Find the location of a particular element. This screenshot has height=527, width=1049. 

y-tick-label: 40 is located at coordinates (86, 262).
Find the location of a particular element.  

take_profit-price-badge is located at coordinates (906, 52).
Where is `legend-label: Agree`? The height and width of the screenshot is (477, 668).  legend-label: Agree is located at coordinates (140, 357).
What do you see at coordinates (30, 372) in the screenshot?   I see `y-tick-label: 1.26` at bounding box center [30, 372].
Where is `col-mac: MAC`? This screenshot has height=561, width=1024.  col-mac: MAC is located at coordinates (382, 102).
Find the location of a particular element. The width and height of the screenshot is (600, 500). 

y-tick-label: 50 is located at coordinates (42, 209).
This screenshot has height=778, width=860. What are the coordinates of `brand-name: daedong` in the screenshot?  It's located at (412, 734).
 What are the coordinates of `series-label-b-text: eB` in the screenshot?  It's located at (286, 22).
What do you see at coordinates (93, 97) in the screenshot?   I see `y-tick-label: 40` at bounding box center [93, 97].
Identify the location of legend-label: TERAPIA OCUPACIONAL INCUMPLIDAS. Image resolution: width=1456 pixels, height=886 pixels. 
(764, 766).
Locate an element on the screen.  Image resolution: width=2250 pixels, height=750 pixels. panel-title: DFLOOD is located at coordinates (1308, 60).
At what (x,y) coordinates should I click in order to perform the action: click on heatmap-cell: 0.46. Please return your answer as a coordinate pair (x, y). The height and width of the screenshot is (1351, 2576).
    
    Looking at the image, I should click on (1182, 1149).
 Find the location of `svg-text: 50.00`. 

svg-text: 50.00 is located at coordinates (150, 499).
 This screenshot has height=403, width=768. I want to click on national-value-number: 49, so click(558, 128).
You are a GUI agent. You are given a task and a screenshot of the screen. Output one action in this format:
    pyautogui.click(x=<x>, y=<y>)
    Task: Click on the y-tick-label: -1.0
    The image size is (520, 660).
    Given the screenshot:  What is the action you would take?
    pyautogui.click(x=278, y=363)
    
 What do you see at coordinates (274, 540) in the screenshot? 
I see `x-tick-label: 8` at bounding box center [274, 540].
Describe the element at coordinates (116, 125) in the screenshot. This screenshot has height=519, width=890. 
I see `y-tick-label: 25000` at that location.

□ □ □ □ □ □ □

> WHAT YOU ARE ASKED TO DO
Render the data above as a numbered list, one line per item, leaving out the blank lines.

> OUTPUT FOR THIS EXERCISE
1. Find the location of a particular element. This screenshot has height=527, width=1049. 
2. y-tick-label: 40 is located at coordinates (86, 262).
3. Find the location of a particular element.  
4. take_profit-price-badge is located at coordinates (906, 52).
5. Where is `legend-label: Agree`? The height and width of the screenshot is (477, 668).  legend-label: Agree is located at coordinates (140, 357).
6. What do you see at coordinates (30, 372) in the screenshot?   I see `y-tick-label: 1.26` at bounding box center [30, 372].
7. Where is `col-mac: MAC`? This screenshot has height=561, width=1024.  col-mac: MAC is located at coordinates (382, 102).
8. Find the location of a particular element. The width and height of the screenshot is (600, 500). 
9. y-tick-label: 50 is located at coordinates (42, 209).
10. This screenshot has height=778, width=860. What are the coordinates of `brand-name: daedong` in the screenshot?  It's located at (412, 734).
11.  What are the coordinates of `series-label-b-text: eB` in the screenshot?  It's located at (286, 22).
12. What do you see at coordinates (93, 97) in the screenshot?   I see `y-tick-label: 40` at bounding box center [93, 97].
13. Identify the location of legend-label: TERAPIA OCUPACIONAL INCUMPLIDAS. Image resolution: width=1456 pixels, height=886 pixels. 
14. (764, 766).
15. Locate an element on the screen.  Image resolution: width=2250 pixels, height=750 pixels. panel-title: DFLOOD is located at coordinates (1308, 60).
16. At what (x,y) coordinates should I click in order to perform the action: click on heatmap-cell: 0.46. Please return your answer as a coordinate pair (x, y). The height and width of the screenshot is (1351, 2576).
17.     Looking at the image, I should click on (1182, 1149).
18.  Find the location of `svg-text: 50.00`. 
19. svg-text: 50.00 is located at coordinates (150, 499).
20.  This screenshot has height=403, width=768. I want to click on national-value-number: 49, so click(558, 128).
21. You are a GUI agent. You are given a task and a screenshot of the screen. Output one action in this format:
22.     pyautogui.click(x=<x>, y=<y>)
23.     Task: Click on the y-tick-label: -1.0
24.     The image size is (520, 660).
25.     Given the screenshot:  What is the action you would take?
26.     pyautogui.click(x=278, y=363)
27.  What do you see at coordinates (274, 540) in the screenshot? 
28. I see `x-tick-label: 8` at bounding box center [274, 540].
29. Describe the element at coordinates (116, 125) in the screenshot. This screenshot has height=519, width=890. 
30. I see `y-tick-label: 25000` at that location.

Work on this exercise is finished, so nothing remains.